I have been using MongoDB for quite some time now and was exploring many powerful operators available in the aggregation pipelines.
With the increasing capabilities of aggregation piplelines, a dilemma is created about whether to,
- Use complex aggregation pipelines so as to get the final data structure
- Query the data from MongoDB with minimal steps and then process the data in the application logic
For example, consider the below document,
{
"_id": 1024,
"data": [
{"foo": "one", "bar": "lorem"},
{"foo": "two", "bar": "ipsum"},
{"foo": "three", "bar": "asdf"},
{"foo": "four", "bar": "ljkls"},
{"foo": "five", "bar": "afsdfk"},
{"foo": "six", "bar": "lksflkj"},
...
]
}
After finding the document, I want to filter the sub-documents based on if the value of foo
is in an array of values, and then finally get an object with the value of foo
as key and bar
as value.
We can achieve this using the below aggregation query,
db.collection.aggregate([
{"$match": {"_id": 1024}},
{"$project": {
"data": {
"$map": {
"input": {
"$filter": {
"input": "$data",
"as": "sub",
"cond": {"$in": ["$$sub.foo", ["one", "three", "six", ...]]}
}
},
"as": "sub",
"in": {
"k": "$$sub.foo",
"v": "$$sub.baar"
}
}
}
}},
{'$project': {
"final_data": {"$arrayToObject": "$data"},
"_id": 0
}}
])
OR I can just get the document and process it in python (I am using pyMongo driver),
data = db.collection.find_one({"_id": 1024})['data']
final_data = {}
for sub_doc in data:
if sub_doc['foo'] in ['one', 'three', 'six', ...]:
final_data[sub_doc['foo']] = sub_doc['bar']

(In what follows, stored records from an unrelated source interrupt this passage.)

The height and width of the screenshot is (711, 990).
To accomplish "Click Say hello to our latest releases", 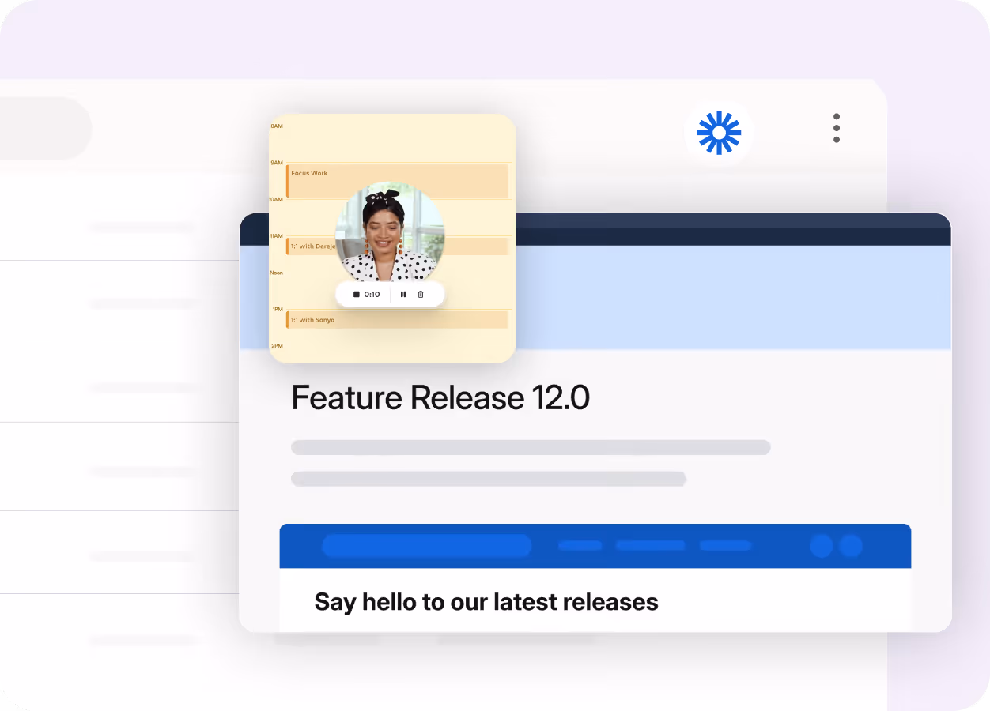I will pyautogui.click(x=486, y=601).
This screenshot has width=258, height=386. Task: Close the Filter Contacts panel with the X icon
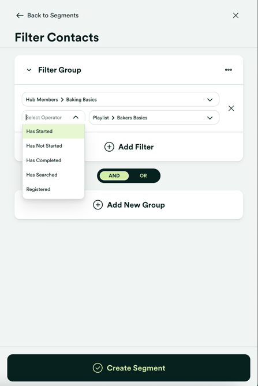click(x=235, y=16)
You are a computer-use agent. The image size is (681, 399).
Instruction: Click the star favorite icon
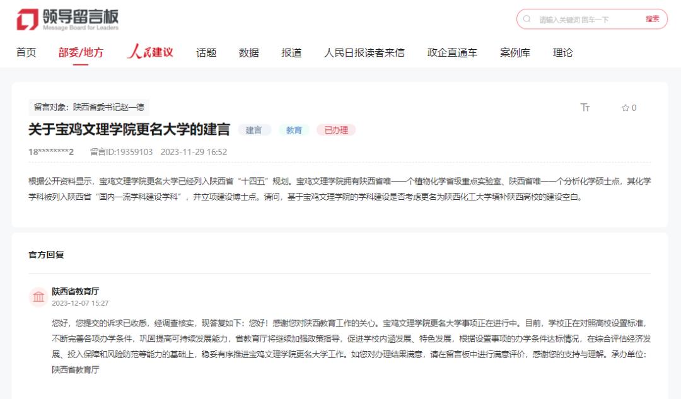click(x=626, y=108)
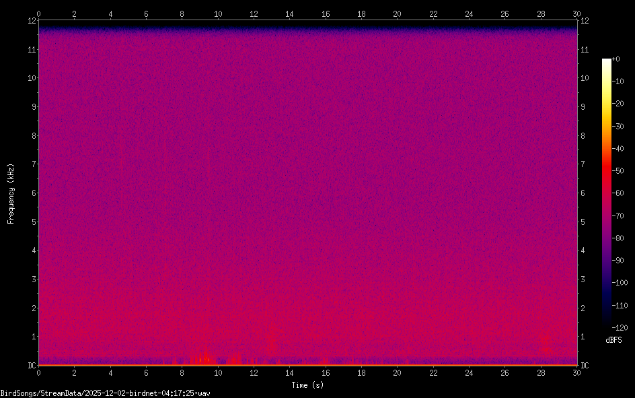
Task: Click the 4 s label on top time axis
Action: pyautogui.click(x=110, y=13)
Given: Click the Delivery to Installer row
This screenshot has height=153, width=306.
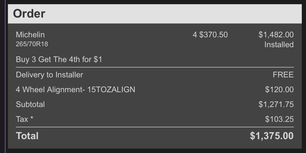Looking at the screenshot, I should (155, 75).
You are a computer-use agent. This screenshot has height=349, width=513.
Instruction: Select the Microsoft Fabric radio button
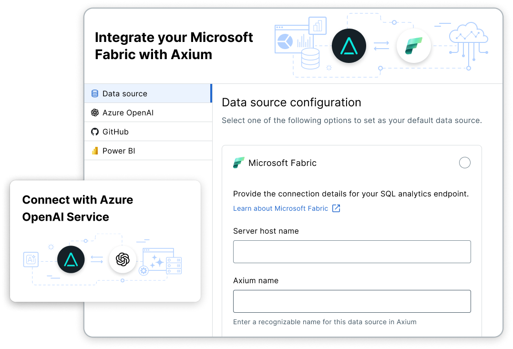pos(464,163)
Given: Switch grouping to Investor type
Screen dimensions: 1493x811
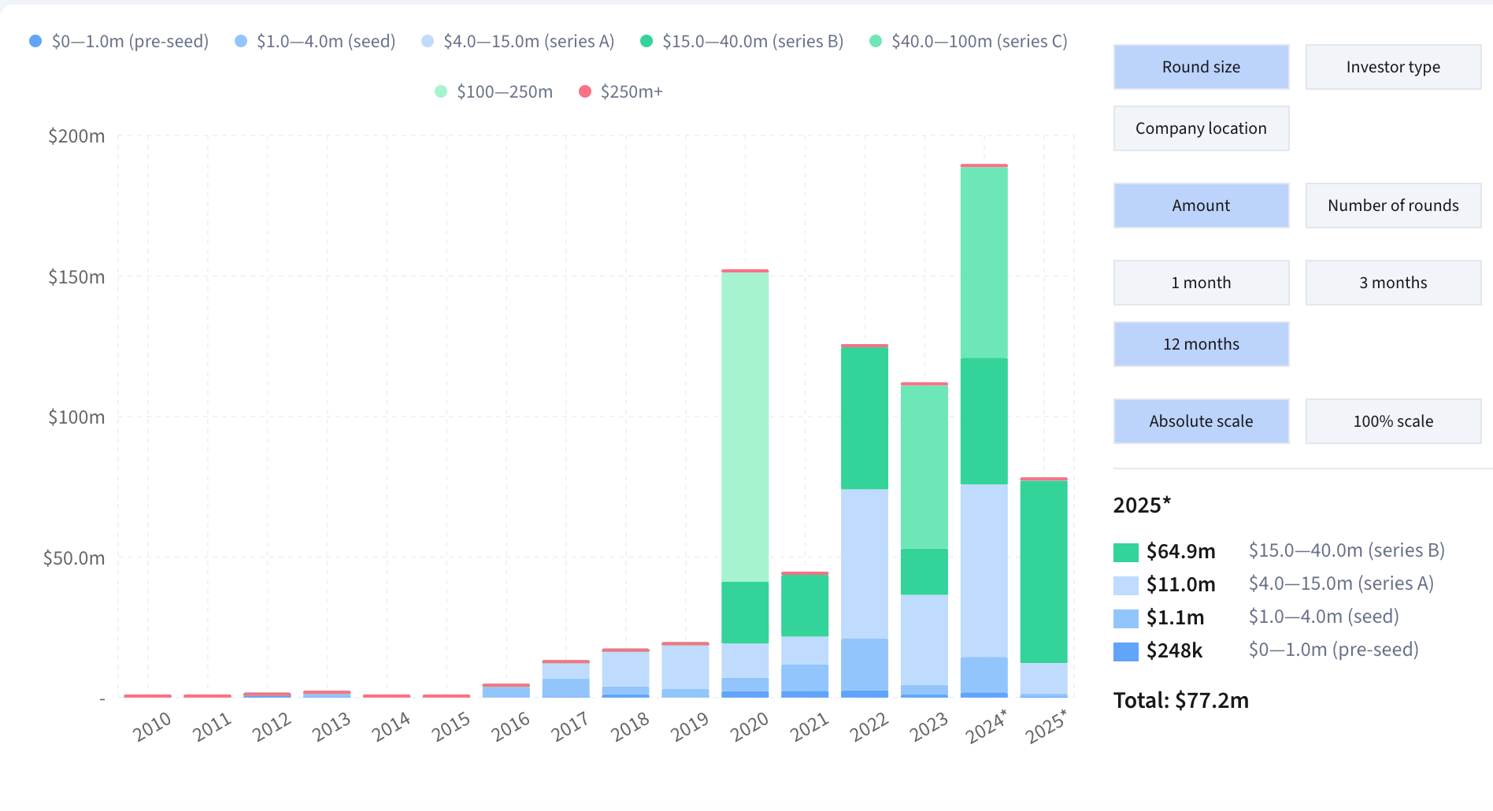Looking at the screenshot, I should tap(1393, 67).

In the first approach, I need to know the mongo-db specific operators and syntax. But once the query is ready I can run it in shell or other languages with minimal changes.

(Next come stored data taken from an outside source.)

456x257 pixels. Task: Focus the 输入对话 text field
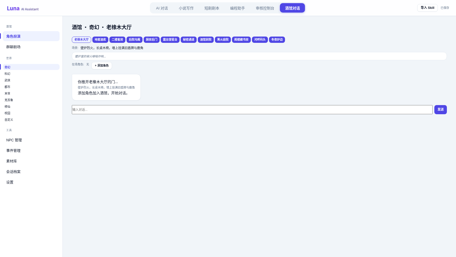(252, 110)
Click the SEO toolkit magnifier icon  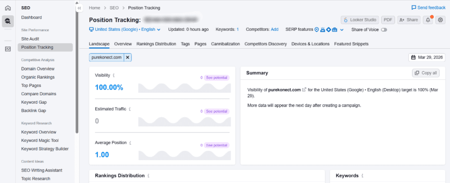click(7, 21)
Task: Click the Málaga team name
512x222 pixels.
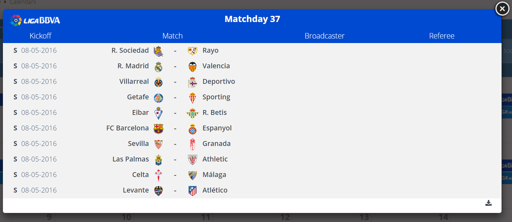Action: click(x=214, y=175)
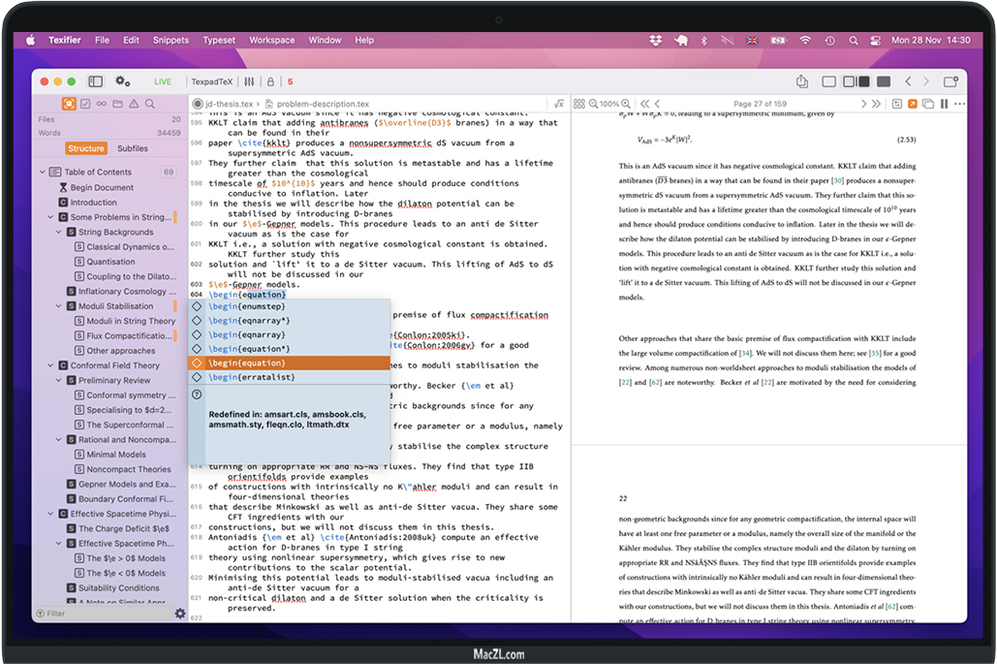Screen dimensions: 997x664
Task: Click the lock icon in toolbar
Action: pyautogui.click(x=269, y=82)
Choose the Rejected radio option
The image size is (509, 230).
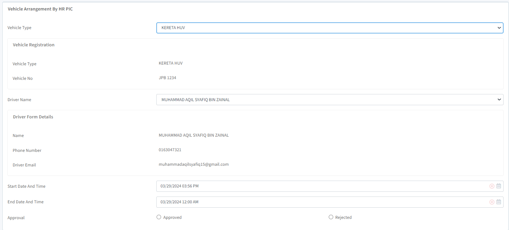pyautogui.click(x=331, y=217)
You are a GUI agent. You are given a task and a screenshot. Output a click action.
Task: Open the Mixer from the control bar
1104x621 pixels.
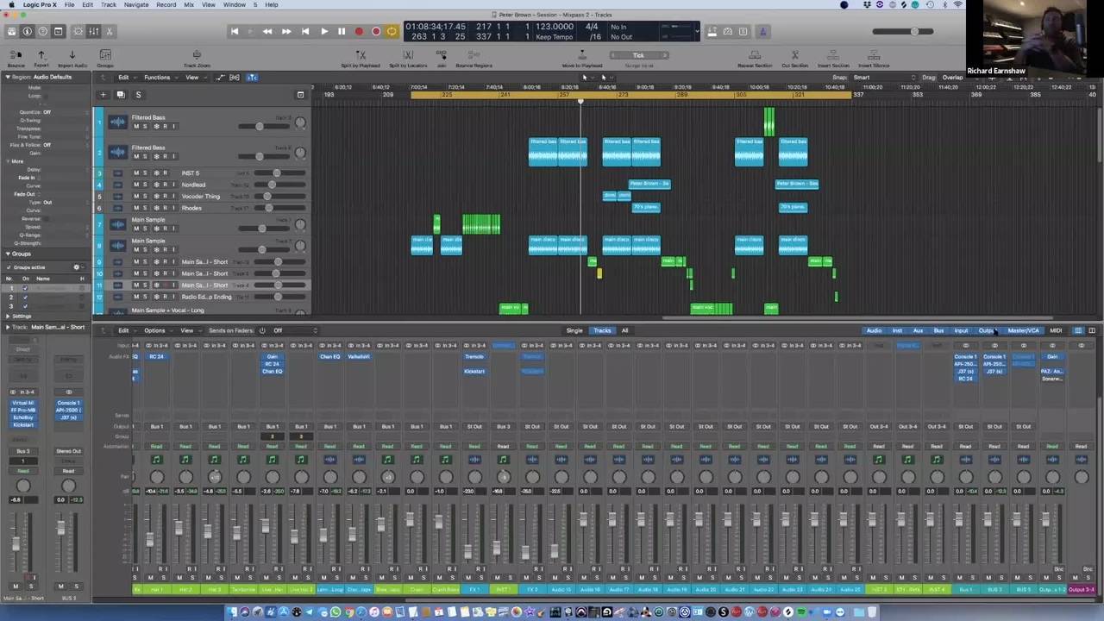[x=94, y=32]
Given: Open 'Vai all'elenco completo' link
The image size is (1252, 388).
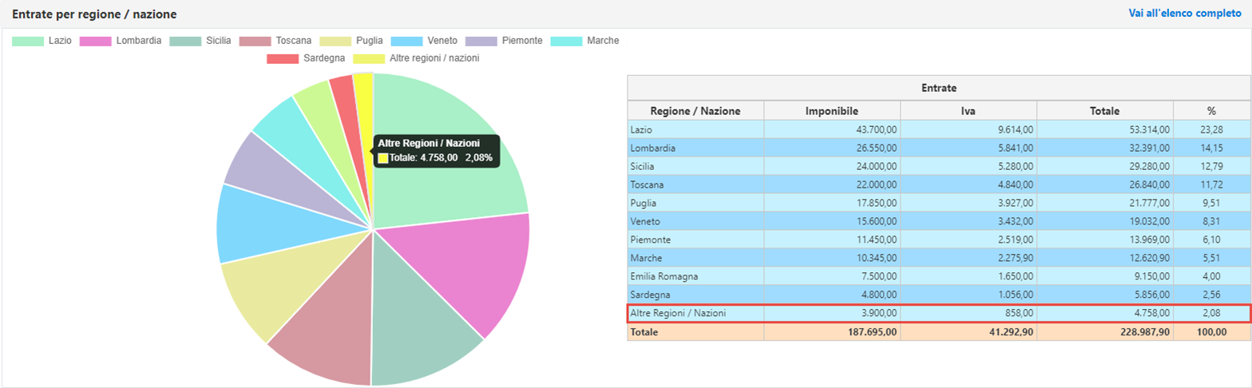Looking at the screenshot, I should click(1185, 14).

But with the second, I am already comfortable with python or other programming languages which are designed to do such stuff. Going ahead, if I change the data source which doesn’t support such operators, I need not worry about migrating the logic back to the programming language.
How to decide between the both? Does the approach change based on the number of sub-documents, may be from 100 to 100 thousand ?